Too many teachers burn out before they have the realisation that you have written about – I’d rather have a happy, healthy, vital teacher in front of the children any day than a tired, grumpy, stressed out one.
Your principal should be watching out for you too – as a good employer – but you have a responsibility to let them know how you are going – they are busy workaholics too.
Thanks for your comment. Yes you are right that leaving early thing is something I need to work on for next term.
But my principal is pretty good at remind me to drop by for a cup of tea if I’ve had a bad day.
I can relate Stephanie… and I’ve now been teaching for over 16 years.
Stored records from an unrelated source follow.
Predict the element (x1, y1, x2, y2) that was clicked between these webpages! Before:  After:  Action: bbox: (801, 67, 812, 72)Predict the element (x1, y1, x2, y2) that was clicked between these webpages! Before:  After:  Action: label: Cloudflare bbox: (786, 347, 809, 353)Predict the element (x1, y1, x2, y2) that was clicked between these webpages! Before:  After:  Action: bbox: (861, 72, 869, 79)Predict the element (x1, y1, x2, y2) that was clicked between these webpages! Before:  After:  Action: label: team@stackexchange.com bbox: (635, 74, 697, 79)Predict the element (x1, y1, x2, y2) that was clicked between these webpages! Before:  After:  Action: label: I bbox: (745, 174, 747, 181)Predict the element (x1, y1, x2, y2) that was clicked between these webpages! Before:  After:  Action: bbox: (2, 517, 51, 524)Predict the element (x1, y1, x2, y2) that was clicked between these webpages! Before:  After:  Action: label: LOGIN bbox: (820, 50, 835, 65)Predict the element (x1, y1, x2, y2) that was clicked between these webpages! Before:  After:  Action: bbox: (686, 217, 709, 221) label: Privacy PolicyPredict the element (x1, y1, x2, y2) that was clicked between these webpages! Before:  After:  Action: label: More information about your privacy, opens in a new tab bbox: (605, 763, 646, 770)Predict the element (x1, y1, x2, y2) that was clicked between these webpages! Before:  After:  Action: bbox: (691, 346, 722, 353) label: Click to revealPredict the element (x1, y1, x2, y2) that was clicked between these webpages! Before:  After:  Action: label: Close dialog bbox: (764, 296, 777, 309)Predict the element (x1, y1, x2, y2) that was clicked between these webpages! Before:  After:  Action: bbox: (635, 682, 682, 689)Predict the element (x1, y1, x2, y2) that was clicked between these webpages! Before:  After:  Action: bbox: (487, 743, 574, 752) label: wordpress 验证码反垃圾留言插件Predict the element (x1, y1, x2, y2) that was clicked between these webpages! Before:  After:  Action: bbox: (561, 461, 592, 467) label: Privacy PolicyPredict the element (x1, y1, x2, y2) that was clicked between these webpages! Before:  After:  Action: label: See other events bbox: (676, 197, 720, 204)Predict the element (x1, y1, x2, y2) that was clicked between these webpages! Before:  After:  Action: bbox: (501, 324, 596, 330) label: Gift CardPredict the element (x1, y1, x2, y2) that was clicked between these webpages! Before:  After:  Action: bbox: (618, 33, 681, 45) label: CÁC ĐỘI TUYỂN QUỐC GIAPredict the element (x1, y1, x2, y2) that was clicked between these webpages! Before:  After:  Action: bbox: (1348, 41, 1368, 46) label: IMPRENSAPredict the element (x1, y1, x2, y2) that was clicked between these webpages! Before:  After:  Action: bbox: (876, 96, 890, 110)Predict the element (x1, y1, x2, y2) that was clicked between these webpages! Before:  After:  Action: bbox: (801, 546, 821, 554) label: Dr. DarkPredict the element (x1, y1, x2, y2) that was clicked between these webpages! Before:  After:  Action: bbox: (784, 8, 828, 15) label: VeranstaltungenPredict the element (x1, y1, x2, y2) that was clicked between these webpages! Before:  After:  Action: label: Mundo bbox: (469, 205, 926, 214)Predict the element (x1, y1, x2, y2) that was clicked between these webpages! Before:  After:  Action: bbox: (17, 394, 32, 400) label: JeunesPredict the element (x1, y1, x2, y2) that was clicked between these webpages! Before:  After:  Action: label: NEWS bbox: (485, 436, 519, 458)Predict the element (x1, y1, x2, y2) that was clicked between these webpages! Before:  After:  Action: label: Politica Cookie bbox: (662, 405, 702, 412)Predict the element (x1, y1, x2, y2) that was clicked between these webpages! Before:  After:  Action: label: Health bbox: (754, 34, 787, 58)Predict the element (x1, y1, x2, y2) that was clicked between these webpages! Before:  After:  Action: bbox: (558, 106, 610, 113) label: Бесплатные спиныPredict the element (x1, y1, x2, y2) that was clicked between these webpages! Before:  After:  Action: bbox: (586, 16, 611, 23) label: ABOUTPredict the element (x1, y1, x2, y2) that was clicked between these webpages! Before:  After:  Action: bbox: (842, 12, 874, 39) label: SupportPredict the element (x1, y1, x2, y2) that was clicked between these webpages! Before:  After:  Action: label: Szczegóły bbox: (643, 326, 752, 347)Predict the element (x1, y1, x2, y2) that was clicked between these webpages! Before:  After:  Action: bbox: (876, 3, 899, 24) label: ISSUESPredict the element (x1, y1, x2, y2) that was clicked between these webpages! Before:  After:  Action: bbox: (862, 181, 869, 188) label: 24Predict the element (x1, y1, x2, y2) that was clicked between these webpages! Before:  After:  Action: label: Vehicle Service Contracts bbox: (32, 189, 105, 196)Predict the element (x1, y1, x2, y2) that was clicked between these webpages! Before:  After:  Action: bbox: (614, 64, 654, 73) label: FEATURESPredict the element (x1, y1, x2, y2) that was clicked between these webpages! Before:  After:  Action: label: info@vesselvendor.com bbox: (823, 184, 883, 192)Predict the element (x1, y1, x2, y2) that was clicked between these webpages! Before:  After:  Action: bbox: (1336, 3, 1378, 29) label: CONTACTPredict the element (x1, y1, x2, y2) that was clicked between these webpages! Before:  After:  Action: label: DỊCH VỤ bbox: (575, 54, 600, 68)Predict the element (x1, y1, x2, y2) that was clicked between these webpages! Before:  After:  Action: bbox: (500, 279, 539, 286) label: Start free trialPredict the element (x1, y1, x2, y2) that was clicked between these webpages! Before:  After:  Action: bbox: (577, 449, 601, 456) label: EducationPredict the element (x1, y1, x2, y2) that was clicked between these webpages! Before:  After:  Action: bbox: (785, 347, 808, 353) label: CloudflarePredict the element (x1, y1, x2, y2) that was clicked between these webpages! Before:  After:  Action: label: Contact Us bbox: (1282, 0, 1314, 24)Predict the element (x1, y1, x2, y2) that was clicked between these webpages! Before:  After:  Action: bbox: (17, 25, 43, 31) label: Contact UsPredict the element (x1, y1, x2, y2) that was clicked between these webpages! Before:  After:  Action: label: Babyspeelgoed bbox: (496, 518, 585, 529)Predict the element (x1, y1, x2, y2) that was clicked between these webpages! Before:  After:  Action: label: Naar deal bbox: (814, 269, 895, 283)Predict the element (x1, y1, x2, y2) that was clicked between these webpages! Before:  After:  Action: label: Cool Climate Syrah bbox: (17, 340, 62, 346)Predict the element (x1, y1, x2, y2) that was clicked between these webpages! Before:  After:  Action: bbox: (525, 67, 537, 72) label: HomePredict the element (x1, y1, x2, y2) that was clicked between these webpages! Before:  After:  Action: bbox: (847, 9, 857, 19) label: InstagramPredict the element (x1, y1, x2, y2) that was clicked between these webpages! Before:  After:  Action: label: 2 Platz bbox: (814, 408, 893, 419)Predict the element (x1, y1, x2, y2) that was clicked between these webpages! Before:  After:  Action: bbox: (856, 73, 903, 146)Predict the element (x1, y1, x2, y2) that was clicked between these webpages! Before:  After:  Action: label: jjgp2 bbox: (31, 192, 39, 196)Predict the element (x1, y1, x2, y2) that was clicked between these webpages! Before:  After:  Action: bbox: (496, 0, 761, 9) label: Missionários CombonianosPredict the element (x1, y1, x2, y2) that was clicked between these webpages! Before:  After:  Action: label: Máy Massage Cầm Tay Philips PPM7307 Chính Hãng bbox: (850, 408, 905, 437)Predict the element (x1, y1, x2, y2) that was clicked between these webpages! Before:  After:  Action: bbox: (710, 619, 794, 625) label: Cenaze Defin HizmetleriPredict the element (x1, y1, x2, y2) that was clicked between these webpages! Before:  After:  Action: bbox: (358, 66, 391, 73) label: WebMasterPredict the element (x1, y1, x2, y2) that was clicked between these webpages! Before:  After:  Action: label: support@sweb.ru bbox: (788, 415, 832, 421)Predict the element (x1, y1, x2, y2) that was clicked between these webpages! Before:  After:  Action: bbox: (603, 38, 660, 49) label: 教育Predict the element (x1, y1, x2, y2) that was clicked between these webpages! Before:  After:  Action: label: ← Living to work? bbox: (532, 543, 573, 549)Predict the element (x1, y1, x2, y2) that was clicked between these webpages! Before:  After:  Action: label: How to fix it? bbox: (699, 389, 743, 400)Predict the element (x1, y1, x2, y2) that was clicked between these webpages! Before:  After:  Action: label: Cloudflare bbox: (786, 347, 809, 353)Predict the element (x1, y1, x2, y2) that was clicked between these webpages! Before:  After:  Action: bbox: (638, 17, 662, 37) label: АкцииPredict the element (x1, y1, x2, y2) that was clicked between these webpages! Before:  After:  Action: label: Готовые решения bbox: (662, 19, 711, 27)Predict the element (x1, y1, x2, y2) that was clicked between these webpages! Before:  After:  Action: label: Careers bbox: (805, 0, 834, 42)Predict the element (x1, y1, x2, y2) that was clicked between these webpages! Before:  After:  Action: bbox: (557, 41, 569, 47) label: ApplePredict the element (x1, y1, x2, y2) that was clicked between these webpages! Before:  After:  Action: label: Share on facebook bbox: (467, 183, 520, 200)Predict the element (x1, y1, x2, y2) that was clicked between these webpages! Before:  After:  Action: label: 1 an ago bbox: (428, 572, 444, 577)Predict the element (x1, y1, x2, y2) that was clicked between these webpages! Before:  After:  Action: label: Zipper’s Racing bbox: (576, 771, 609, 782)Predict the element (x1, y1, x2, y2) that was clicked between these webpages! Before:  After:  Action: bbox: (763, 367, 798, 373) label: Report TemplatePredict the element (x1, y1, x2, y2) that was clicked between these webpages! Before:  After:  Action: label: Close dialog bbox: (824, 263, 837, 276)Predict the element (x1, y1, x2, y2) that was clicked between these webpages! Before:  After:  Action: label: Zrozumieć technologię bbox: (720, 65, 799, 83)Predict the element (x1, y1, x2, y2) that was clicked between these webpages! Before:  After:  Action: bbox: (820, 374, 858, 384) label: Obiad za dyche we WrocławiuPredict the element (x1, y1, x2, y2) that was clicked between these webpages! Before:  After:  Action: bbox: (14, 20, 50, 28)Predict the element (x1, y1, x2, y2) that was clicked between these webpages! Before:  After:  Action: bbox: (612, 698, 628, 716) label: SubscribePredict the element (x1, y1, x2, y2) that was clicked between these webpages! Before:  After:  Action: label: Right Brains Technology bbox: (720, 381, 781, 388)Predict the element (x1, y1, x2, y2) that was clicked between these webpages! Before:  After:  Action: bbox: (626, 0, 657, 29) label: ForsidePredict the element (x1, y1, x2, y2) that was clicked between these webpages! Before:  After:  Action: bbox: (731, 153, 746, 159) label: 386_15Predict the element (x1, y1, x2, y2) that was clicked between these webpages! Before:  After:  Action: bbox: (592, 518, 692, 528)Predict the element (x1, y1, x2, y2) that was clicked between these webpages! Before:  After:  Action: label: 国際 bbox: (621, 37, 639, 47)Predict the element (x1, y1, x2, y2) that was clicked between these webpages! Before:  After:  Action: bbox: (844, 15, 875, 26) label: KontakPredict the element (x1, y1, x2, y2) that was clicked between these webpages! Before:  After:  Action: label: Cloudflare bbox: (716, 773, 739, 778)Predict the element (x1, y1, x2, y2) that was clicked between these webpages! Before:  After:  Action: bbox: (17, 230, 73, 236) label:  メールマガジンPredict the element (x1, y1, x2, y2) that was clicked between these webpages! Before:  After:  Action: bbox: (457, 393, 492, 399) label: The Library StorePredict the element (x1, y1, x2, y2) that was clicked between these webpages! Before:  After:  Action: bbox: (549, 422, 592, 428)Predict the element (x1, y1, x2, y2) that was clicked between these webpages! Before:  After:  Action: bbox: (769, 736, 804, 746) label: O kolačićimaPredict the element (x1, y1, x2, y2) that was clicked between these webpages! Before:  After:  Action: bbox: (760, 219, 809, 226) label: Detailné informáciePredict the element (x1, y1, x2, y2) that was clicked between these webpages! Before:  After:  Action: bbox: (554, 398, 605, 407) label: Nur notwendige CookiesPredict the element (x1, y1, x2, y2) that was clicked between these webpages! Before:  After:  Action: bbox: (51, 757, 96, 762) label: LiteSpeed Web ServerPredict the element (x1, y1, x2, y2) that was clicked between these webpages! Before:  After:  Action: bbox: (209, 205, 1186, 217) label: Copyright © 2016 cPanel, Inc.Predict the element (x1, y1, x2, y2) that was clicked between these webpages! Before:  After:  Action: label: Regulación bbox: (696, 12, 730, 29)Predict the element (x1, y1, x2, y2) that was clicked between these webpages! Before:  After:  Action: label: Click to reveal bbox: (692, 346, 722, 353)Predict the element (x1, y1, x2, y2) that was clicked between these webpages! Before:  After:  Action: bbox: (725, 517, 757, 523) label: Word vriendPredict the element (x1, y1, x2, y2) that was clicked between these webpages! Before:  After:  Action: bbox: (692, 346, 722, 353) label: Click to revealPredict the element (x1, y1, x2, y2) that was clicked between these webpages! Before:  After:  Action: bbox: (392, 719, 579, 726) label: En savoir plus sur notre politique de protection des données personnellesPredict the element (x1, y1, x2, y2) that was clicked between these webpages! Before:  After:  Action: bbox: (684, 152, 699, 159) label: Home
We get too consumed with teaching and all the marking, planning, making of resources, meetings….. and forget out own lives. I am working hard on taking time for ME!! And sometimes that means I’m not fully planned, or haven’t marked everything…. but I’ll get over it and wing it and do crazy things that my kids love anyway.
Thank you for your post. I can say as a reliever who walks in to many classrooms that children know when your stressed and overworked as a teacher and it does affect them. I literally see children breath out and relax when I get my uke out and start singing the roll. In saying that I’m as very aware that I have it easy and I admire full time teachers. Sometimes I’m a little jealous too, as they have the same wonderful children everyday and they get to see so much!
So if you are teaching fulltime keep singing, dancing, going to gym, playing with your children or whatever makes you smile and refuels you, because that’s what good teachers do :-).